Regarder l’écran

Dans ces tapisseries, je m’approche de l’écran jusqu’à en éprouver les limites. À cette distance, l’image se défait : apparaissent les altérations propres au dispositif — moirés, franges colorées, dérives optiques. La prise de vue en macro révèle alors la trame de l’écran ; la matrice de pixels, habituellement invisible, se donne à voir.

Tapisseries 24/24 cm

a suivre …

Vidéosurveillance, Nantes

Le temps, est au centre de mon travail, après les images de télévision, les webcams personnelles, je continue mon travail de tapisseries contemporaines à travers les images éphémères avec les images générée par les caméras de surveillance de la ville de Nantes via le site d‘infocirculation.fr

Réalisation d’un mur de « contrôle » de 30 pièces

Avoir accès à ces images, c’est figer l’instant, une voiture, un piéton, une affiche lumineuse… c’est regarder ses images en tant qu’image de la ville.

Les images de nuits ont un mystère. Les images sont plus altérées par la lumière. Les quartiers sont méconnaissables. Les éclairage des voitures se confondent avec les lampadaires. La pluie cache le paysage. Les éclairages deviennent des traces lumineuses.

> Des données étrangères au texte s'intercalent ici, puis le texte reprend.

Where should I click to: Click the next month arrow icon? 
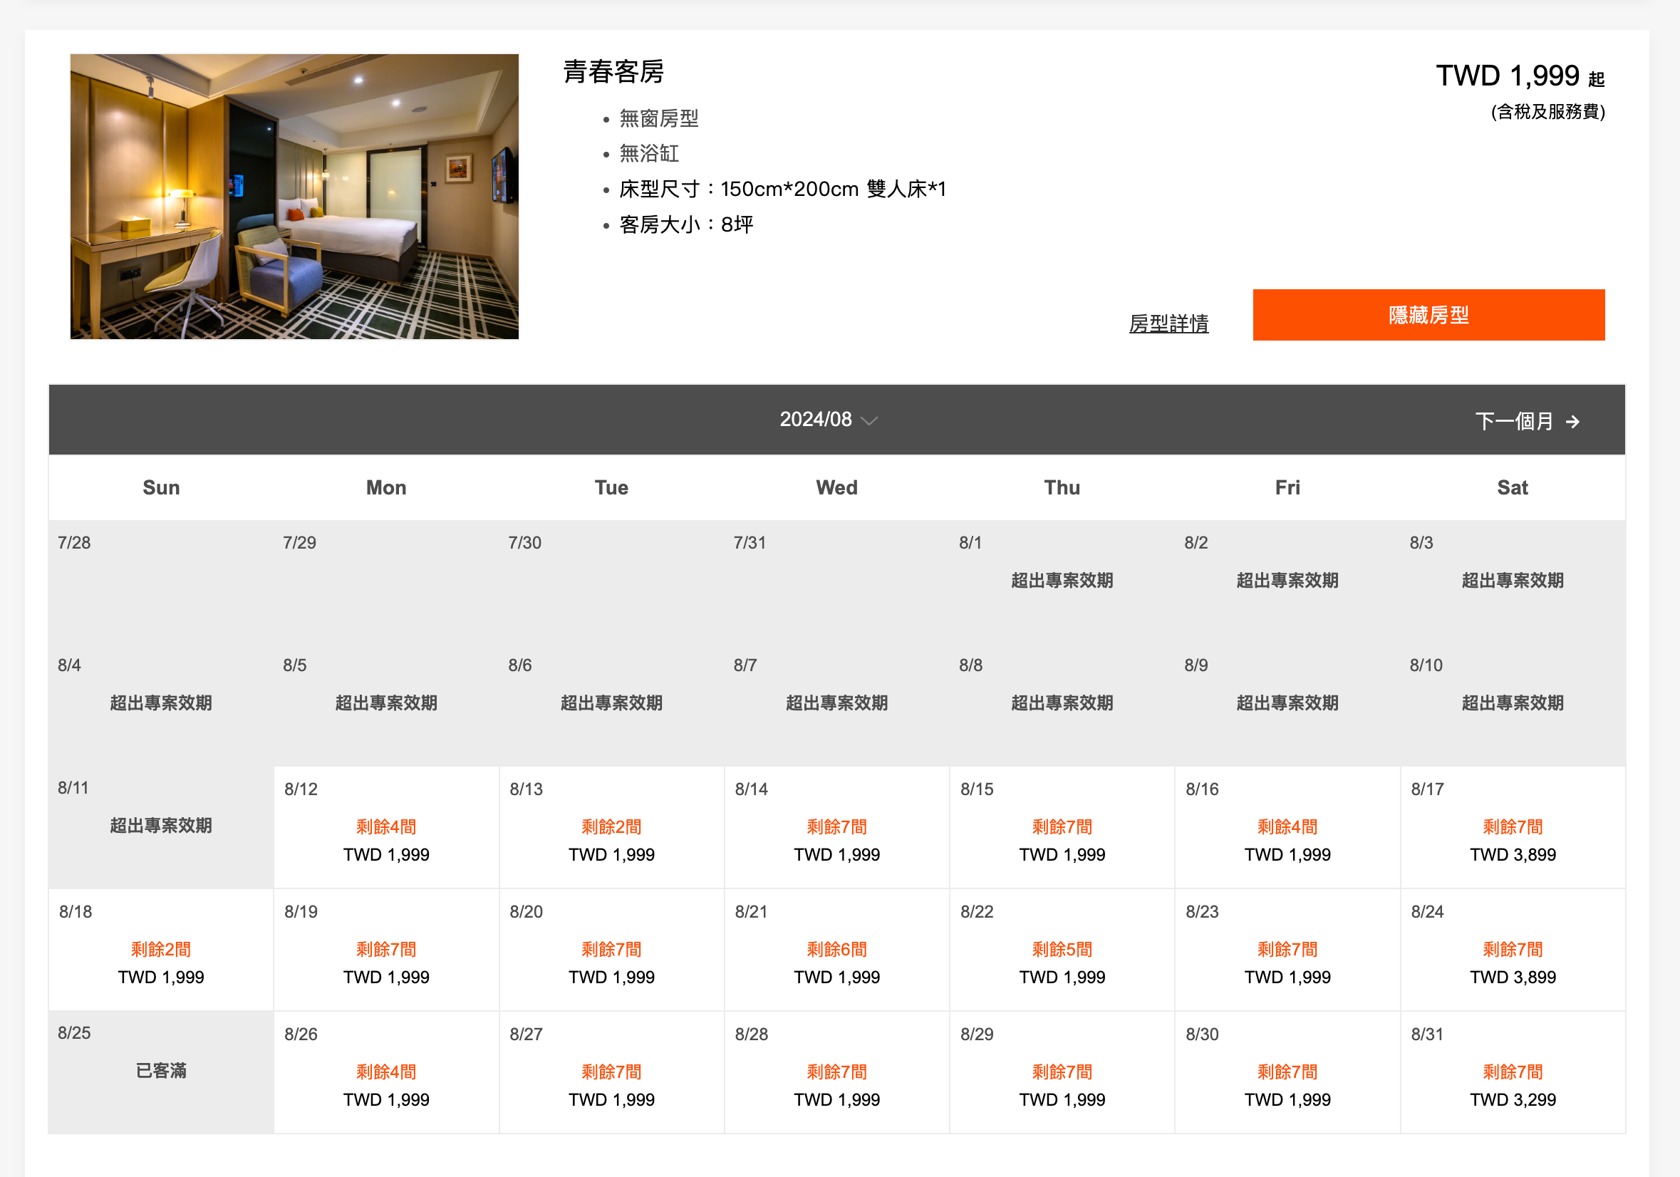1572,422

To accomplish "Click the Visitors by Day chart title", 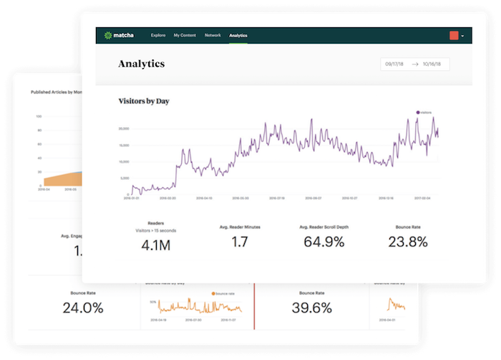I will (144, 101).
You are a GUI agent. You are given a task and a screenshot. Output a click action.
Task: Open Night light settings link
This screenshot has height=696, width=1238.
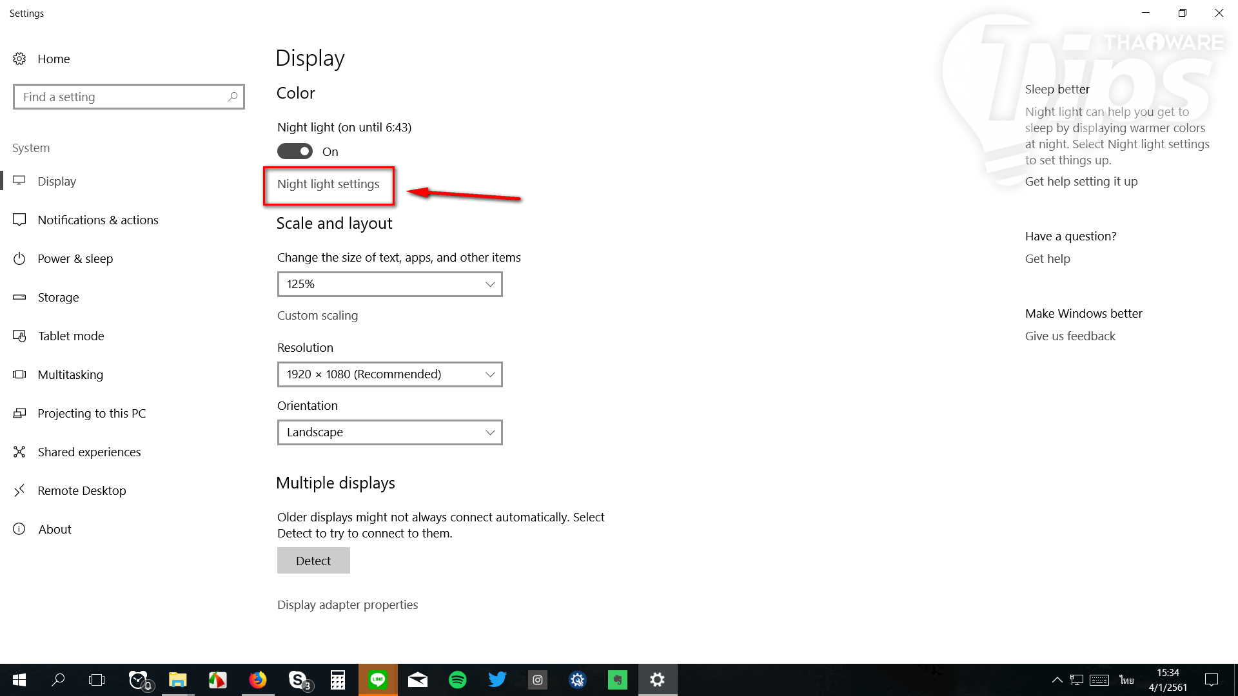coord(328,184)
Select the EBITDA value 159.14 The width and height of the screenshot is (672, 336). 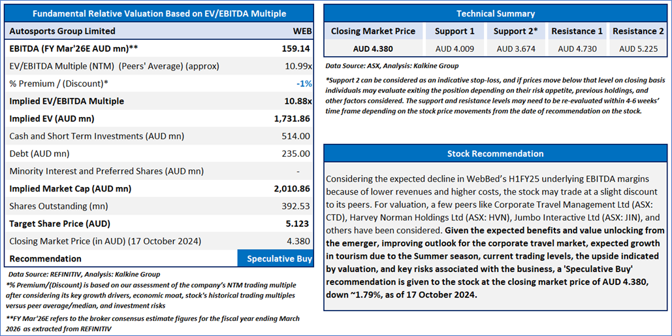pyautogui.click(x=295, y=49)
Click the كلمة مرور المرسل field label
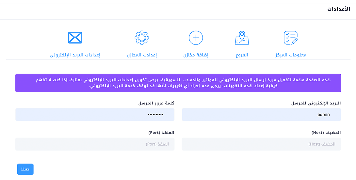 coord(156,103)
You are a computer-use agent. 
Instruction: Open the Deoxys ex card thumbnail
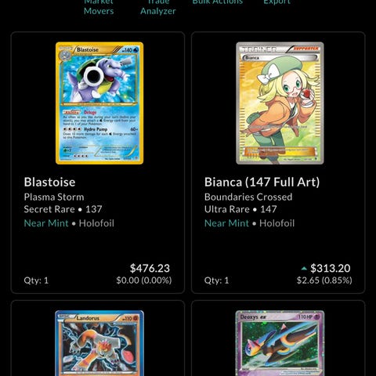pyautogui.click(x=280, y=343)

Je prélève la ville à partir de ces images non voulues, ces vidéos n’étant là que dans un but utilitaire. Les images que je sélectionne ne surveillent plus rien. Je fait des photos d’écrans, et le passage à la tapisserie permet d’ennoblir ces images qui n’ont pas vocation d’être regardées. Regarder autrement, y voir un témoignage du temps.

Vidéo

TéléNantes dans le cadre d’une présentation lors de la Digital Week. Interview à partir de la 45″

Moi et ma webcam

A travers des capture d’écran issue de chaines YouTube. Je réalise une collection de petites tapisseries, des mini-portraits en petits formats 12/12cm.

Un de ces petits portrait à été présenté et acquise par le Musée Jean-Lurçat et de la tapisserie contemporaine d’Angers à l’issue du concours de mini-textiles « too web or not to web ».

Zapping tapisserie

La télévision omniprésente dans la vie actuelle reste une activité passive. La regarder avec un peu de recul, photographier l’écran, capturer une image appartenant en propre à l’univers télévisuel : les logos, les transparences, les transitions, les collages… c’est regarder différemment des images triviales. Cette série de tapisseries contribue à regarder le télévision dans ce quelle à de plus triviale.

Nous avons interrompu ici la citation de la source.